Wettolsheim

Wettolsheim is a commune in the Haut-Rhin department in Alsace with 1675 inhabitants (as of 1 January 2011). It belongs to the district of Colmar, in the canton of Wintzenheim and the Association of Local Authorities of the compression chamber Colmar ( Communauté d' agglomération de Colmar).

Geography

The community Wettolsheim lies on the eastern edge of the Vosges, just five kilometers southwest of the city center of Colmar. The municipal area extends from the shores of the leeks in the east over vast vineyards up to the wooded heights of the Vosges Mountains to the west and is part of the Regional Natural Park of Ballons des Vosges.

Neighboring communities of Wettolsheim are Wintzenheim in the northwest and north, Colmar in the northeast, Sainte -Croix -en- Plaine in the southeast and Eguisheim in the south.

Demographics

Attractions

  • Grotte de Lourdes grandeur réelle: Archbishop François -Xavier Schoepfer (1843-1927), Bishop of Tarbes and Lourdes from 1899 to 1927, was in 1912, at the place of his birth house, which was destroyed on August 10, 1911 by a fire in a built copy of Massabielle in Lourdes, which corresponds in its shape and its dimensions to the original. The statue of the Virgin herself was made ​​of a stone of the place where in 1858 Saint Bernadette Soubirous was released the Immaculate Conception.

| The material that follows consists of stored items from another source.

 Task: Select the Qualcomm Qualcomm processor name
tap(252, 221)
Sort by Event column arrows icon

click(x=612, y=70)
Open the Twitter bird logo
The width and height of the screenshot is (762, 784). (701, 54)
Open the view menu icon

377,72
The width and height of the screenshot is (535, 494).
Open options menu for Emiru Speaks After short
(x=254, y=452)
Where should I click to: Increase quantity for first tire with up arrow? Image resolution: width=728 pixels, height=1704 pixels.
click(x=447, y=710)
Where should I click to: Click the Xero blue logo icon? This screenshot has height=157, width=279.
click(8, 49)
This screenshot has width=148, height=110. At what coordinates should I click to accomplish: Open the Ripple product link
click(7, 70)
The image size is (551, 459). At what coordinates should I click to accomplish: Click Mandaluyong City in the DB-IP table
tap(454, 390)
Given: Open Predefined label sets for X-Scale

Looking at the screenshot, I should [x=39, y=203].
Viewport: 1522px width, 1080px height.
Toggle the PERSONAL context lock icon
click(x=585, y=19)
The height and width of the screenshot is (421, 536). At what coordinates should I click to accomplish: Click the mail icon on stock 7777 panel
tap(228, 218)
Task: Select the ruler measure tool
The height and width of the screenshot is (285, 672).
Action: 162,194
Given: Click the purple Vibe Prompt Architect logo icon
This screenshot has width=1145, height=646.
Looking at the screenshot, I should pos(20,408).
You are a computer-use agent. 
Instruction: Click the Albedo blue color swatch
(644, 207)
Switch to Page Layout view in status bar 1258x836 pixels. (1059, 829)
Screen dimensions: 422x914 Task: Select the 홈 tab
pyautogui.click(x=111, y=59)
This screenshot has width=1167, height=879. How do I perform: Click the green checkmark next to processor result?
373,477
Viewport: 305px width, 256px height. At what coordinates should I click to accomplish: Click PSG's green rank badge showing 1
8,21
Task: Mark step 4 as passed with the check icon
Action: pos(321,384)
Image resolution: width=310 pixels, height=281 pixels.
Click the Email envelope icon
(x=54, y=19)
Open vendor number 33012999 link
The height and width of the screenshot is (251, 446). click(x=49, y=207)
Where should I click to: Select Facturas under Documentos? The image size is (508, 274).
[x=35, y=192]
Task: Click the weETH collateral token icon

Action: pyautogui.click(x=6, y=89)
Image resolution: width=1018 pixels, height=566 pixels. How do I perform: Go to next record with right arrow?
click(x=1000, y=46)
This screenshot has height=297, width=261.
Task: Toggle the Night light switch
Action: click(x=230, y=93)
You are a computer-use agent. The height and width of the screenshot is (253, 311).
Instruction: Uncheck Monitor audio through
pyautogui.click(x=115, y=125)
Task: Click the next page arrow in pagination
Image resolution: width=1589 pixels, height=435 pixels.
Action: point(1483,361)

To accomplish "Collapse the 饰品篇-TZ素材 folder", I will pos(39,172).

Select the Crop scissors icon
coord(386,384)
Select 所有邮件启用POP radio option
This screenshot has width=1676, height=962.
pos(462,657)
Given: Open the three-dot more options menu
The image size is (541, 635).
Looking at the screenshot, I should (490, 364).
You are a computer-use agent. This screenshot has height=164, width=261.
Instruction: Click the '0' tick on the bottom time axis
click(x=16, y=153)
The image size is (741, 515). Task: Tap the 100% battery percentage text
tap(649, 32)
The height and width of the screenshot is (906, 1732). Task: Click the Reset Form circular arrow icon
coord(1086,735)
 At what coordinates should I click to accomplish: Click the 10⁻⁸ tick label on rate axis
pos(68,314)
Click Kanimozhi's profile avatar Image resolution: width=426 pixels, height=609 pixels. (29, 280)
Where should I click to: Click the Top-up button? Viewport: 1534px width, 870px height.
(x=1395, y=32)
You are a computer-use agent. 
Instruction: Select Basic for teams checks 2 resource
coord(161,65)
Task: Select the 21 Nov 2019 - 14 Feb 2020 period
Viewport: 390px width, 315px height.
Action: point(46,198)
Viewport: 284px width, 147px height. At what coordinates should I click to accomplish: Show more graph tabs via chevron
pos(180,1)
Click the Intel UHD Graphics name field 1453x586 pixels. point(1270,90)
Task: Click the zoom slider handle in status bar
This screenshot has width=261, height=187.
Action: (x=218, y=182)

The cave is located in the center of the village and still forms the framework for many religious ceremonies.
  • Châtelet of Hagueneck: The Hageneck castle was built in the eleventh century on a rocky outcrop 420 meters above sea level in a valley above the village Wettolsheim. It is owned by the municipality, which it acquired in 1912 for 42,000 gold marks. The Donjon of the castle is accessible to hikers.
  • Archaeological site Koenig Width: From the late 1980s planned Ricoh Industrie France to settle in Wettolsheim on the Koenig width, a place that was known for archaeological work in the fields or partial excavations by the pastor Sig and Abbot Glory for a long time. The exhumed remains date back to times that date back more than five millennia, from the ancient Neolithic period (around 5300 BC) to the Roman period.